Mrs. Rebert writes weekly to the Schuits. Her daughters are excited about their reunion with the six Schuit children, she said.

Difficult life

"Their life is very different and difficult away from family and friends, but they are content," she said. "They are excited to have someone come over and share."

And bring a few luxuries, said Mr. Rebert, such as disposable diapers, Kool-Aid and M&M's. "Anything you bring is a treat," said Ms. Rebert.

The children are counting the number of inoculations left until departure. Ms. Rebert assured Leah she had to endure only one more.

"We are not kidding ourselves," said Mr. Rebert. "We all will get sick but hopefully nothing serious."

Ms. Rebert thinks the family will remain healthy. "We will be fine," she said. "Our pediatrician has given us lots of preventive stuff."

Rwandan refugees

The couple said they have no fears about the political climate in Tanzania, where thousands of Rwandans have taken refuge from the fighting in their country.

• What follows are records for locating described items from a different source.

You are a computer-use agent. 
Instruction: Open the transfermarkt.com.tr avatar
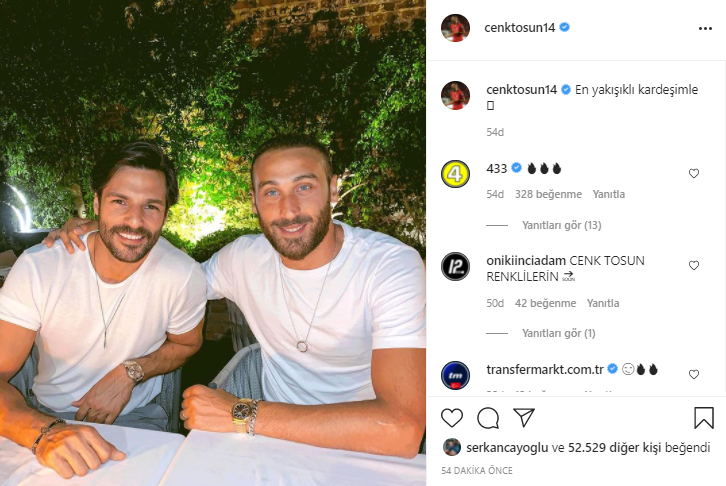(456, 375)
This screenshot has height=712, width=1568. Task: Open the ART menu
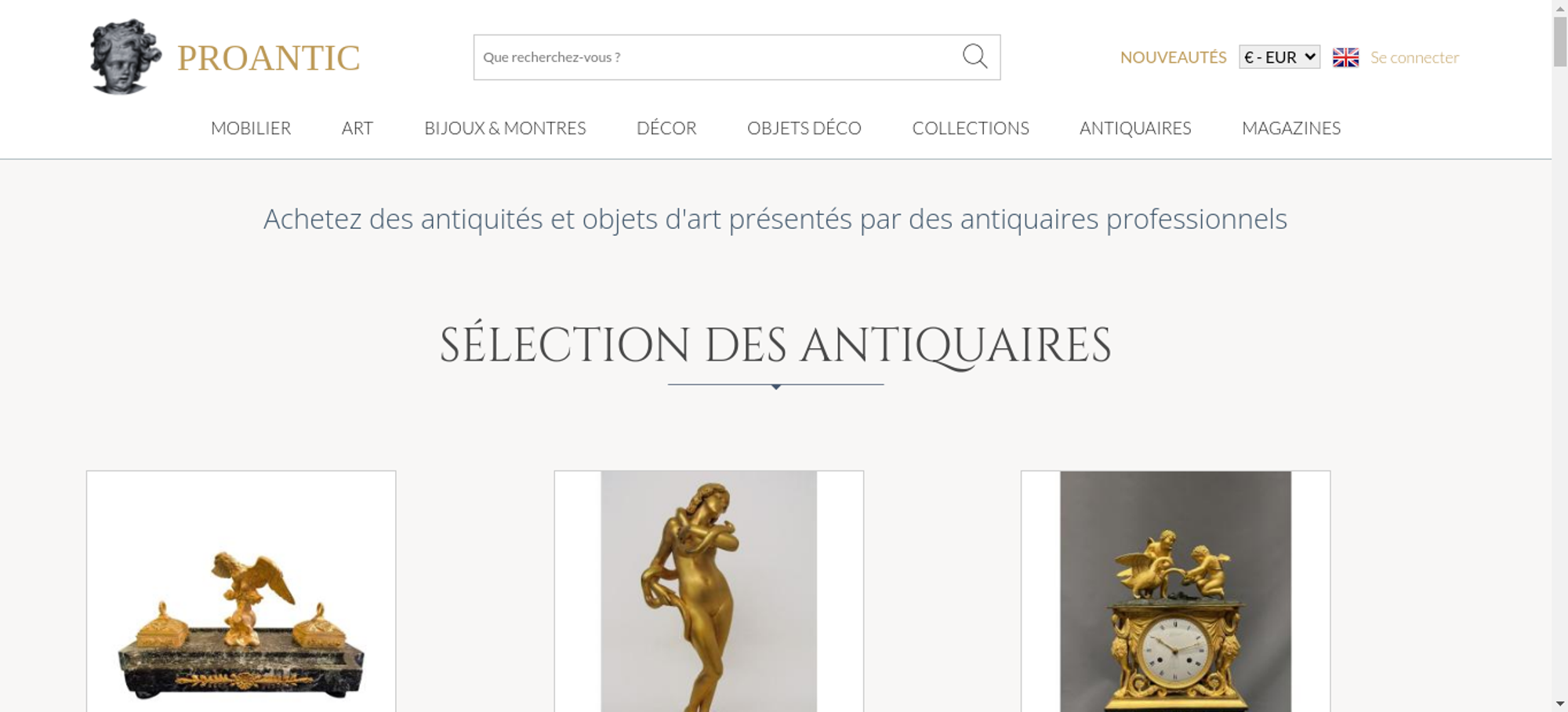pyautogui.click(x=358, y=128)
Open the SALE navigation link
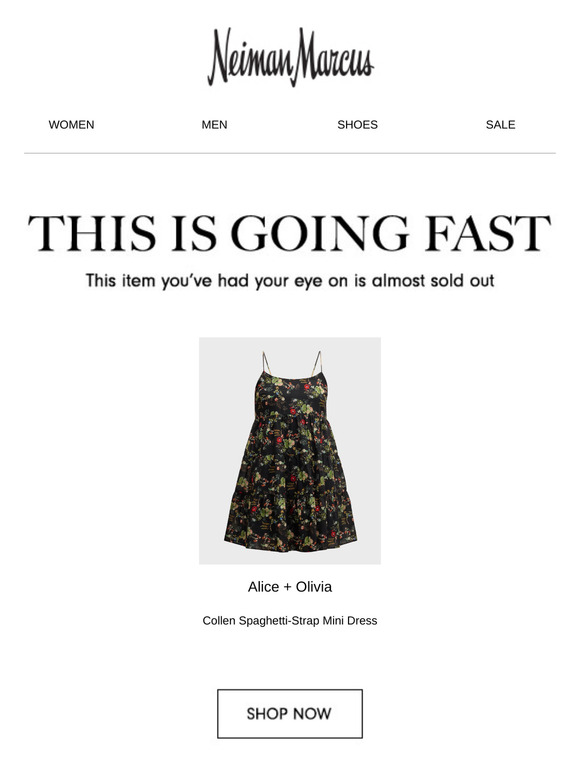The width and height of the screenshot is (580, 774). tap(501, 125)
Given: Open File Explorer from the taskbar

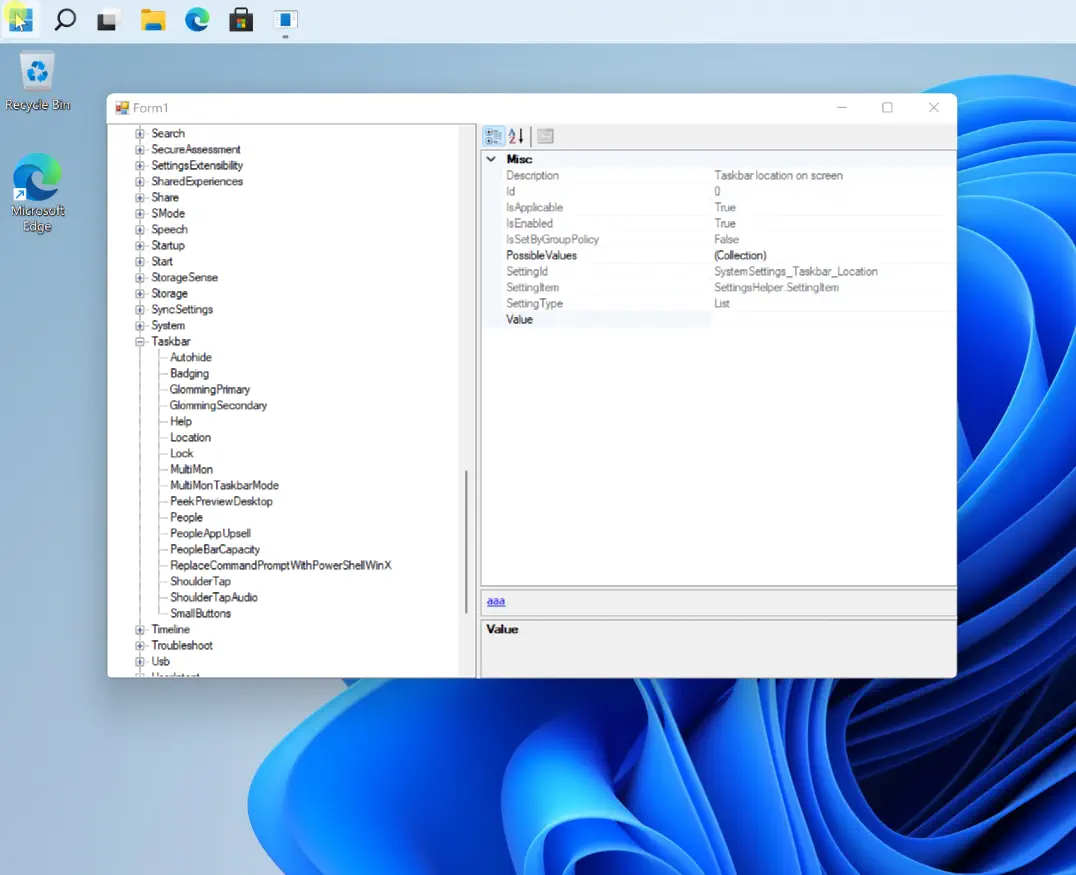Looking at the screenshot, I should tap(153, 19).
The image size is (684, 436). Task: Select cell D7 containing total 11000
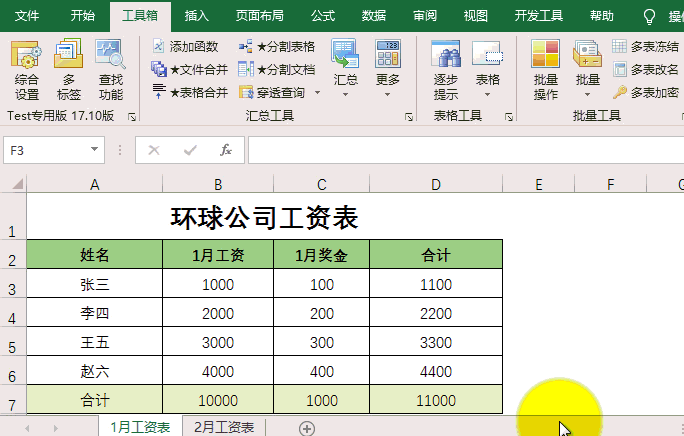(x=436, y=400)
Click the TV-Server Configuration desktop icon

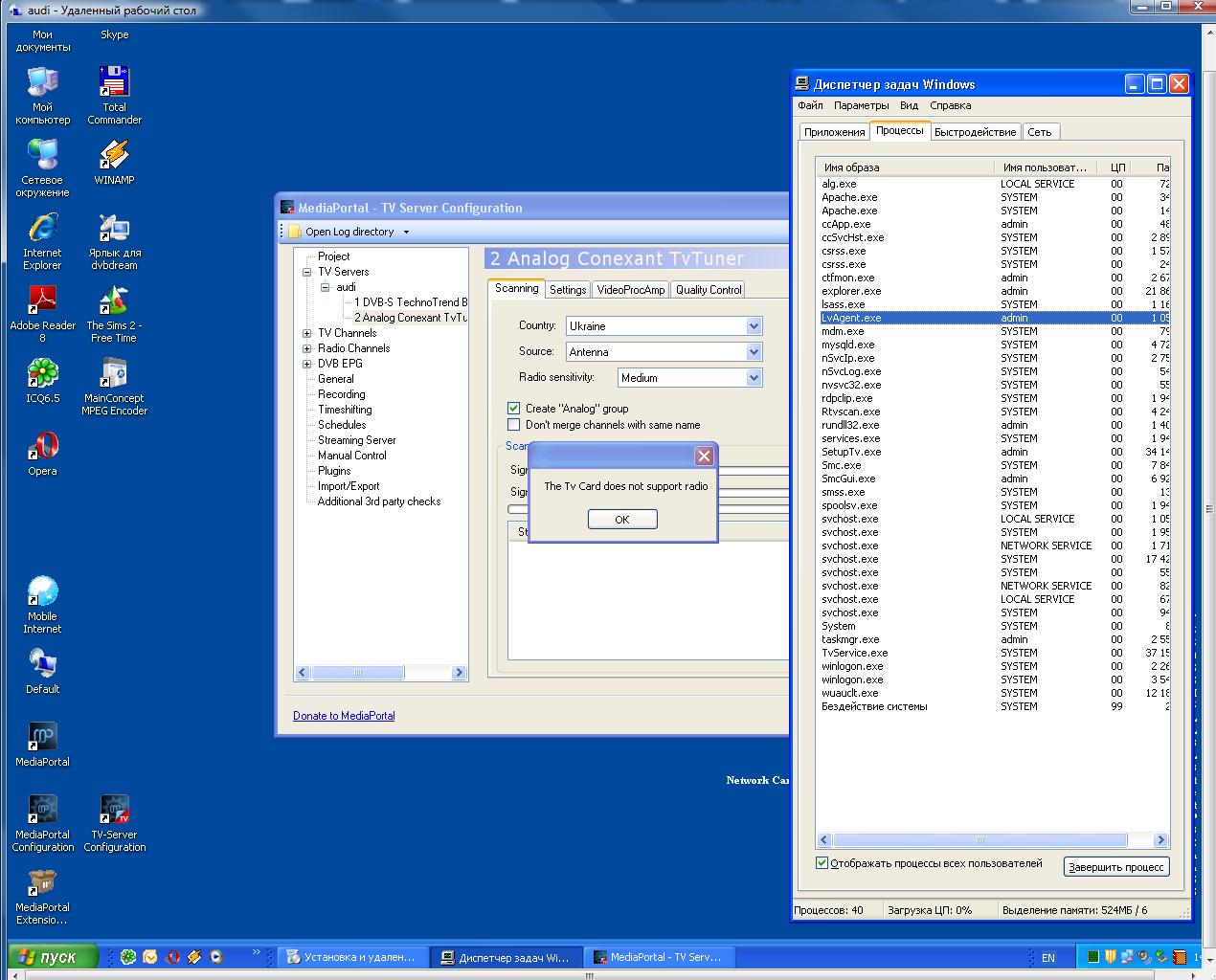pyautogui.click(x=114, y=823)
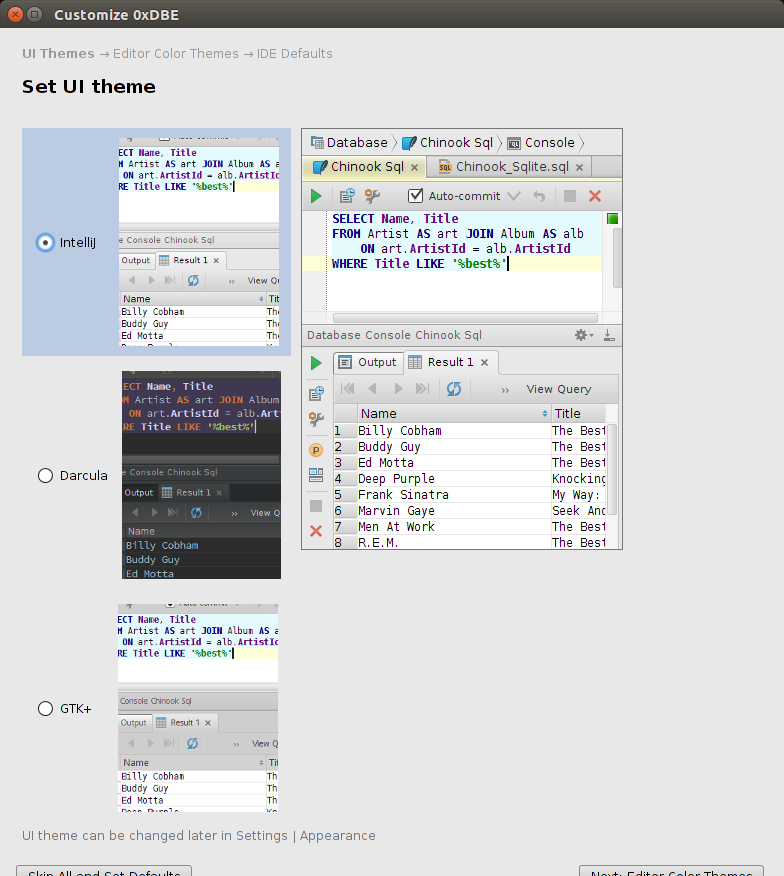Image resolution: width=784 pixels, height=876 pixels.
Task: Click the Name column sort arrows
Action: 544,413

"We have heard from missionaries in Tanzania that they have not been affected by the situation just across the border in Rwanda," said Mr. Rebert. "The big fear now is a cholera outbreak, not violence."

The Reberts are the only Carroll County residents to travel with the team, which includes nine members of the Otterbein United Brethren Church in Waynesboro, Pa.

Members of the Pennsylvania church built and sold a house in their town to finance the trip and pay for building materials for the library in Tanzania.

The Reberts are hoping to squeeze a little tourist time into their schedule. The Schuits have promised a safari, hiking and fossil hunting in the Riff Valley.